▸ **TO BE DONE**
Rewrite the material below with every instance of "screenshot" renamed to "screen capture", keeping everything else the same.
★ ★ ★ ★ ★ ★ ★
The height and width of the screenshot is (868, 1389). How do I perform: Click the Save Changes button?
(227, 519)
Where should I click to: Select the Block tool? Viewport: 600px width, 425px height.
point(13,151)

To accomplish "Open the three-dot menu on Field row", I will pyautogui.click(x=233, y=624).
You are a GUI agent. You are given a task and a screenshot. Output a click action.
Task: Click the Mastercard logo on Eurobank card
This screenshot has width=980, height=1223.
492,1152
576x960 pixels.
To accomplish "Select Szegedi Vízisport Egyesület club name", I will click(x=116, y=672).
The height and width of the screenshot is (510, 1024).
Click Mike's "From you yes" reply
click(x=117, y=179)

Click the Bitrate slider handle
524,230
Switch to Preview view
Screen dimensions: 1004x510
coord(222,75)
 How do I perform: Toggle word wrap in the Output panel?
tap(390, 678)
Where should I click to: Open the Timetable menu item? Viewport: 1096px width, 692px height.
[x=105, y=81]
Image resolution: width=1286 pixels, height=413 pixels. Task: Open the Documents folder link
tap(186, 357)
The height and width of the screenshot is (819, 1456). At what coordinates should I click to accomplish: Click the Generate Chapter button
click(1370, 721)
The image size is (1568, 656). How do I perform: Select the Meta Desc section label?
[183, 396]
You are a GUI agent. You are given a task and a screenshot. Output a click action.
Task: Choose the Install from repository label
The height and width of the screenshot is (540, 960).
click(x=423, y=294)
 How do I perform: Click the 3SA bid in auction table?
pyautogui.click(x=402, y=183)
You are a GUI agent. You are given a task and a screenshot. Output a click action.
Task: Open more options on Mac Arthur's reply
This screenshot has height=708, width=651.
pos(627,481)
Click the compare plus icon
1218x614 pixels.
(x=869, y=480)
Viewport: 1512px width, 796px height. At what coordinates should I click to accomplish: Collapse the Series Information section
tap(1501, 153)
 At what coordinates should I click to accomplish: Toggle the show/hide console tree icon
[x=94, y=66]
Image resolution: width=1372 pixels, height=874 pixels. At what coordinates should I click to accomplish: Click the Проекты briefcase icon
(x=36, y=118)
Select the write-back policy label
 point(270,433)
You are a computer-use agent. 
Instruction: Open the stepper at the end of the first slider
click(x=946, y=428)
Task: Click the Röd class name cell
★ ★ ★ ★ ★ ★ ★
▸ **WRITTEN ANSWER**
The height and width of the screen capture is (868, 1389). How do I perform: Click the Save Changes button?
(227, 519)
Where should I click to: Select the Block tool? Viewport: 600px width, 425px height.
point(13,151)

To accomplish "Open the three-dot menu on Field row", I will pyautogui.click(x=233, y=624).
You are a GUI agent. You are given a task and a screen capture. Output a click action.
Task: Click the Mastercard logo on Eurobank card
This screen capture has width=980, height=1223.
492,1152
576x960 pixels.
To accomplish "Select Szegedi Vízisport Egyesület club name", I will click(x=116, y=672).
The height and width of the screen capture is (510, 1024).
Click Mike's "From you yes" reply
click(x=117, y=179)

Click the Bitrate slider handle
524,230
Switch to Preview view
Screen dimensions: 1004x510
coord(222,75)
 How do I perform: Toggle word wrap in the Output panel?
tap(390, 678)
Where should I click to: Open the Timetable menu item? Viewport: 1096px width, 692px height.
[x=105, y=81]
Image resolution: width=1286 pixels, height=413 pixels. Task: Open the Documents folder link
tap(186, 357)
The height and width of the screen capture is (819, 1456). At what coordinates should I click to accomplish: Click the Generate Chapter button
click(1370, 721)
The image size is (1568, 656). How do I perform: Select the Meta Desc section label?
[183, 396]
You are a GUI agent. You are given a task and a screen capture. Output a click action.
Task: Choose the Install from repository label
The height and width of the screen capture is (540, 960).
click(x=423, y=294)
 How do I perform: Click the 3SA bid in auction table?
pyautogui.click(x=402, y=183)
You are a GUI agent. You are given a task and a screen capture. Output a click action.
Task: Open more options on Mac Arthur's reply
This screen capture has height=708, width=651.
pos(627,481)
Click the compare plus icon
1218x614 pixels.
(x=869, y=480)
Viewport: 1512px width, 796px height. At what coordinates should I click to accomplish: Collapse the Series Information section
tap(1501, 153)
 At what coordinates should I click to accomplish: Toggle the show/hide console tree icon
[x=94, y=66]
Image resolution: width=1372 pixels, height=874 pixels. At what coordinates should I click to accomplish: Click the Проекты briefcase icon
(x=36, y=118)
Select the write-back policy label
 point(270,433)
You are a computer-use agent. 
Instruction: Open the stepper at the end of the first slider
click(x=946, y=428)
Task: Click the Röd class name cell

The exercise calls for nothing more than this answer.